Prove that for any positive integers $x, m, n$:
$$\sum_{i=1}^n\min\left(\left\lfloor\frac{x}{i} \right\rfloor,m\right)=\sum_{i=1}^m\min\left(\left\lfloor\frac{x}{i}\right\rfloor,n\right)$$
Intuitively this kind of sounds like it would be correct, but I am not sure how to write the proof to put it into words. I was thinking of doing casework on when $\min(\lfloor \frac{x}{i}\rfloor,m)$ changes to $m$, but then I got stuck.
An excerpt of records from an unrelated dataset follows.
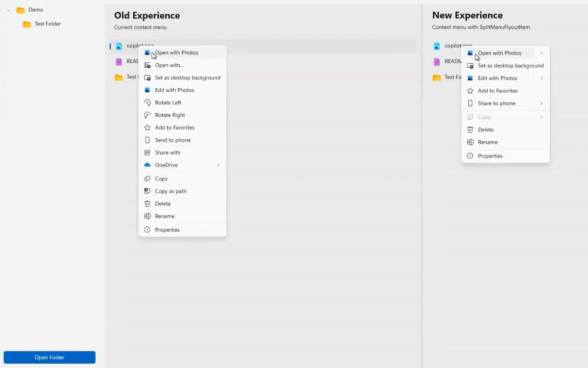Screen dimensions: 588x368
Task: Choose Set as desktop background in New Experience
Action: coord(511,65)
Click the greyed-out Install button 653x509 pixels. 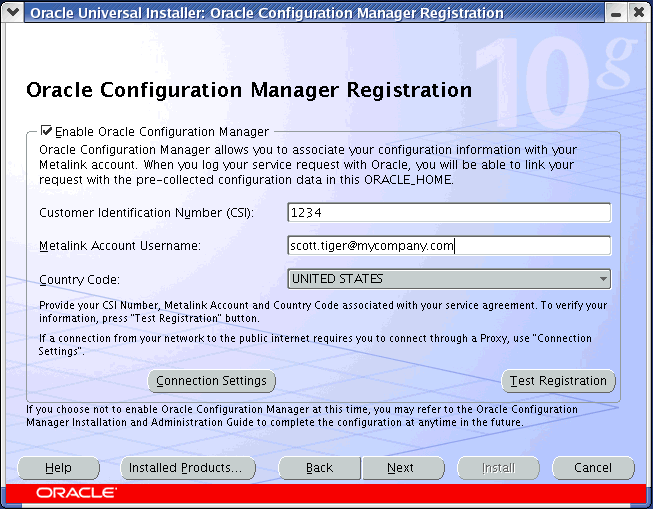point(498,468)
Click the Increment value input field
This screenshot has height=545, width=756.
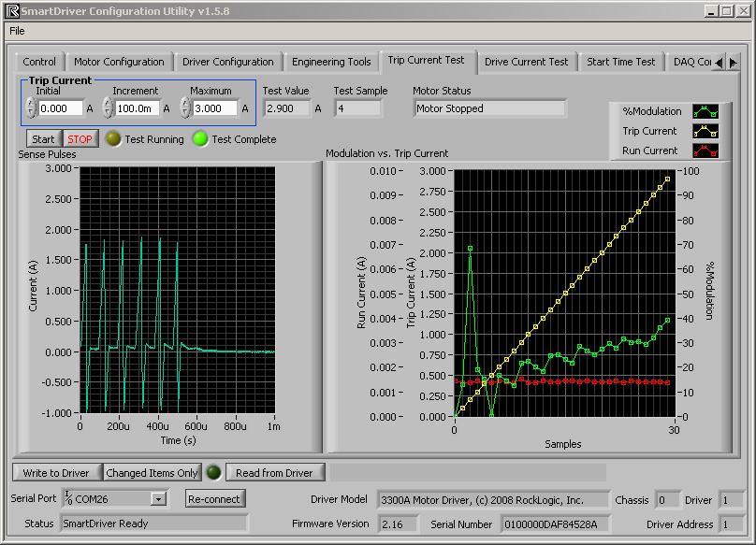138,108
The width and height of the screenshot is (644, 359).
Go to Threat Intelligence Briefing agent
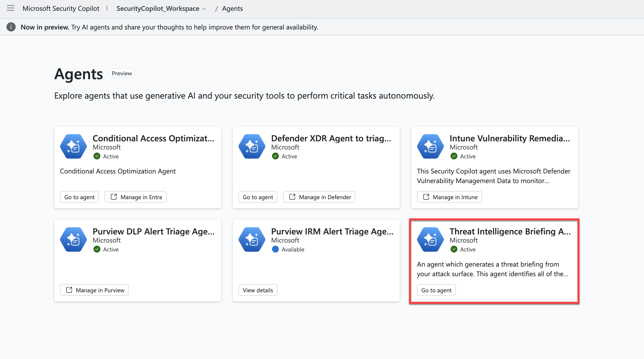436,290
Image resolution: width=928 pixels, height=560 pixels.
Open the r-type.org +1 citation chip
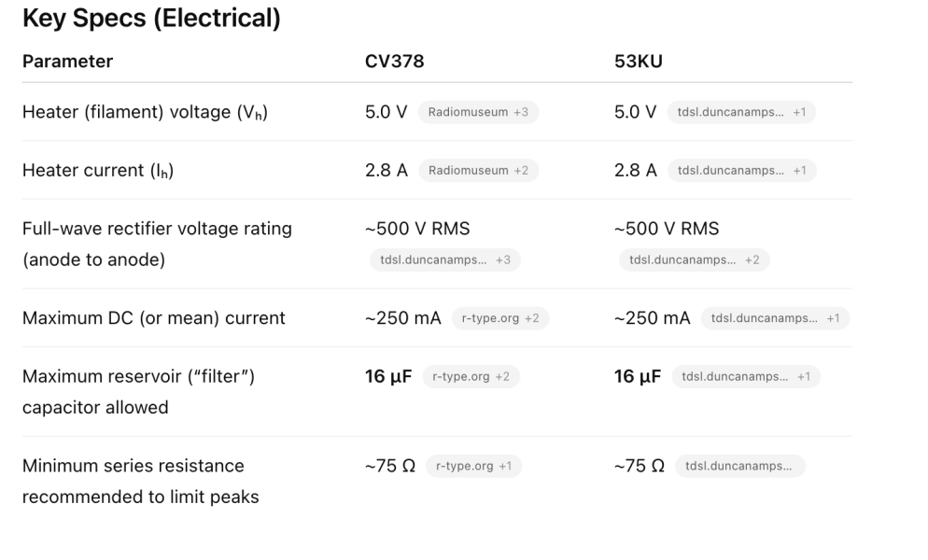tap(472, 466)
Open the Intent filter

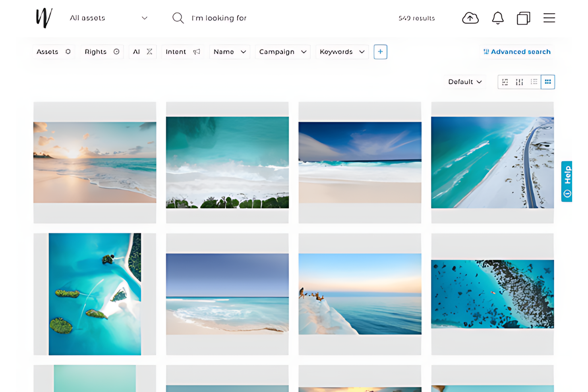click(x=182, y=52)
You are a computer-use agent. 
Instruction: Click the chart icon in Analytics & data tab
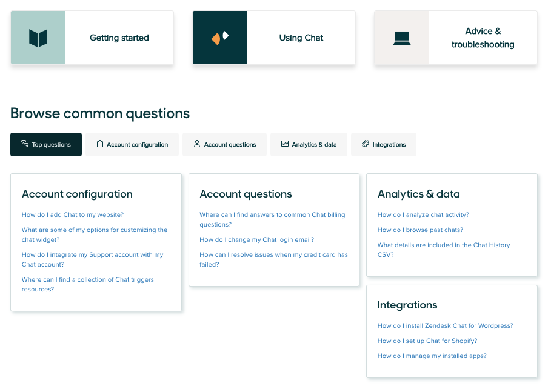[285, 144]
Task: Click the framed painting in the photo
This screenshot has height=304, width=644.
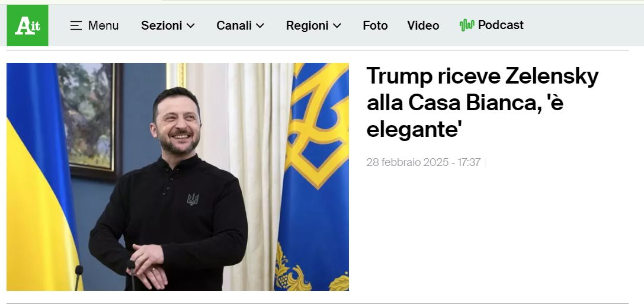Action: (89, 121)
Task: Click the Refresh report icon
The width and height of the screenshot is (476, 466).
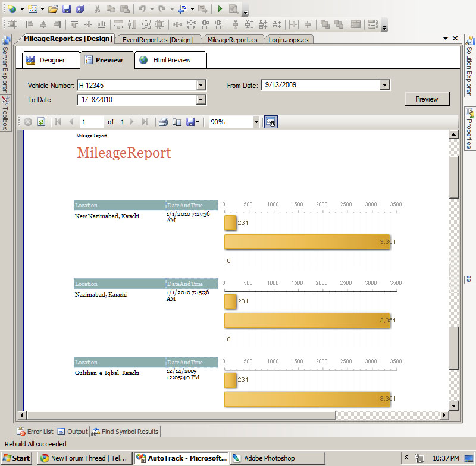Action: 42,122
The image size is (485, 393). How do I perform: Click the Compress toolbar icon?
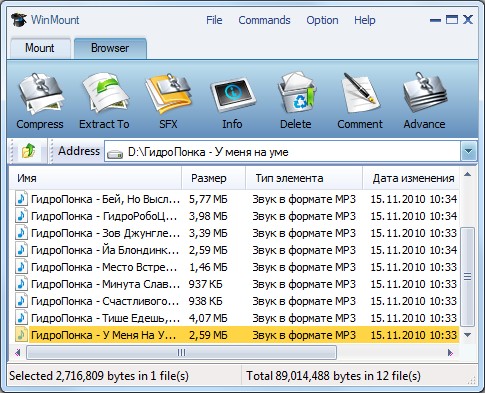[40, 94]

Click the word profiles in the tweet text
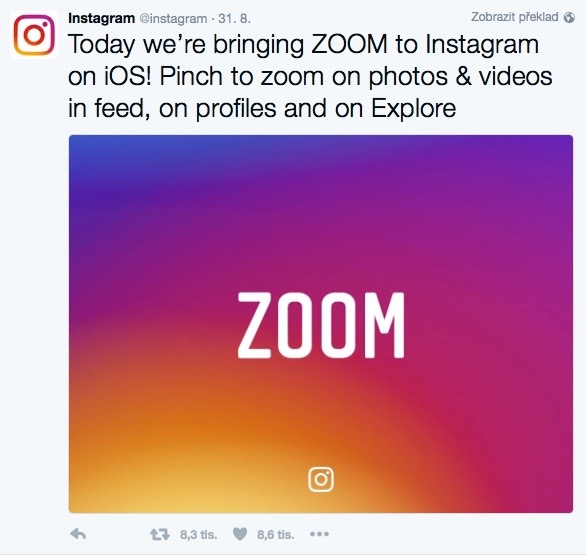click(x=237, y=109)
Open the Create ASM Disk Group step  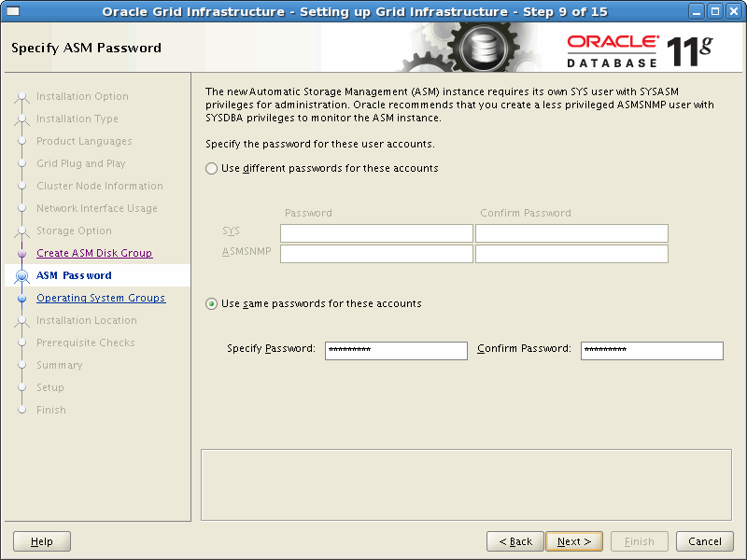(x=94, y=253)
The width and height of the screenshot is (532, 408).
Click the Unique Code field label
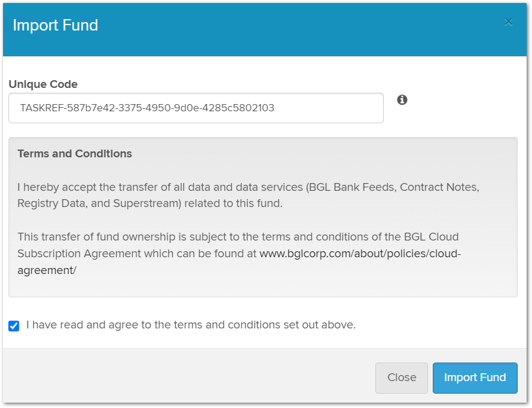pyautogui.click(x=42, y=84)
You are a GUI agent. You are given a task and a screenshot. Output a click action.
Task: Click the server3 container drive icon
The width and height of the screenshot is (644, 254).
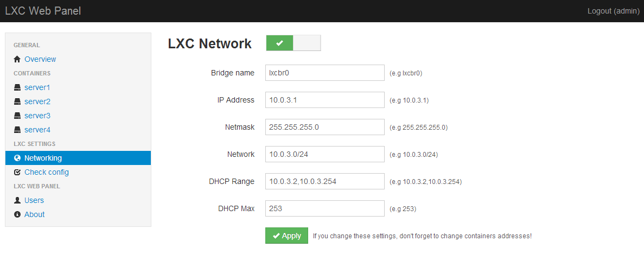click(x=17, y=116)
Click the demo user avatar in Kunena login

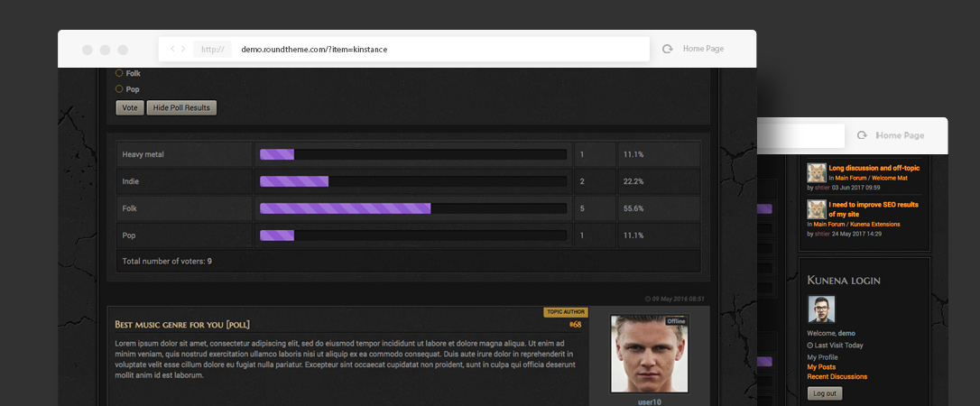click(x=821, y=309)
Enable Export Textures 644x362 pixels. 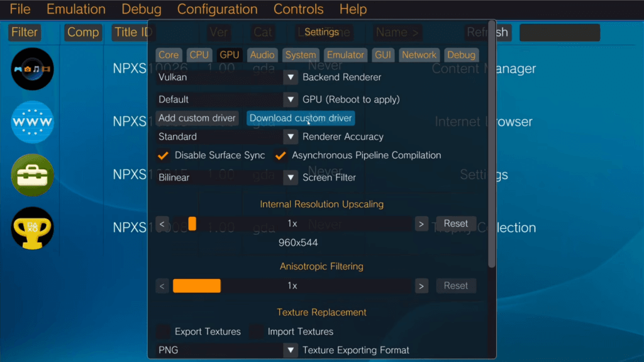point(164,331)
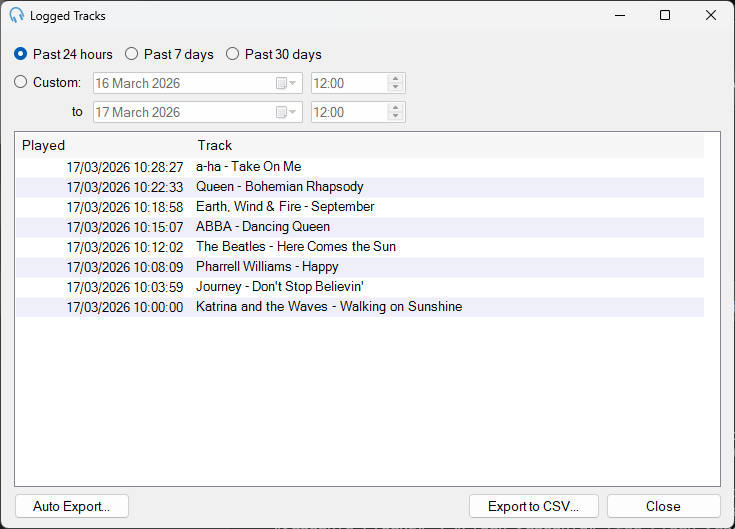Select the Past 24 hours option
The image size is (735, 529).
click(63, 54)
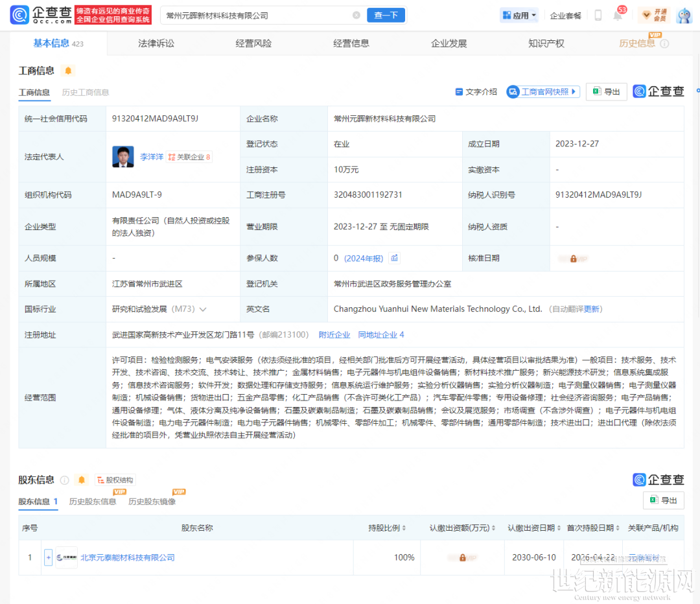This screenshot has width=700, height=604.
Task: Click the mobile phone icon in header
Action: point(598,16)
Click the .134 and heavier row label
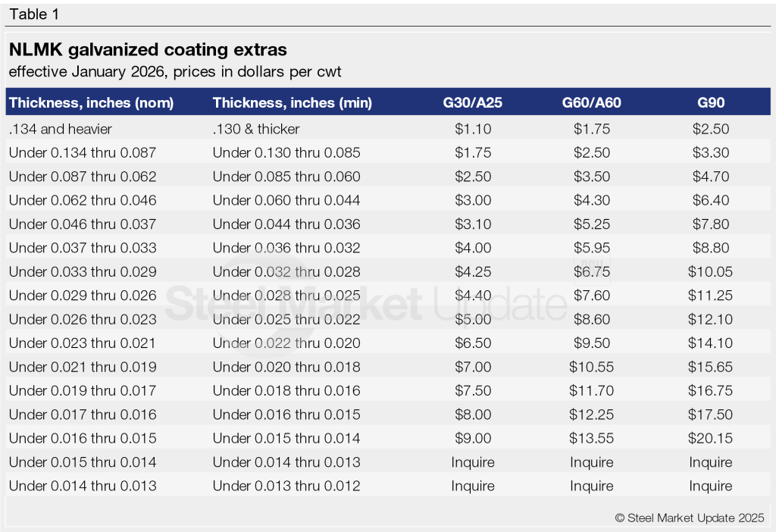 60,129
On a $yz$-plane (not reusing the letter $x$), consider the region
$$\begin{cases} 0 < y \le m\\ 0 < z \le n\\ yz \le x\\ \end{cases}$$
and count the number of integer lattice points inside that region. Counting points along the $y$ or $z$ directions give the two sides of the equation:
When adding the lattice points for each $y$, the region can also be written as:
$$\begin{cases} 0 < y \le m\\ 0 < z \le \min\left(\frac x y, n\right)\\ \end{cases}$$
So the sum is $\sum_{y = 1}^m \min\left(\left\lfloor\frac x y\right\rfloor, n\right)$.
Similarly, when adding the lattice points for each $z$, the region can be written as: $$\begin{cases} 0 < z \le n\\ 0 < y \le \min\left(\frac x z, m\right)\\ \end{cases}$$
So the sum is $\sum_{z = 1}^n \min\left(\left\lfloor\frac x z\right\rfloor, n\right)$.
The same sum represented in the two ways is equal.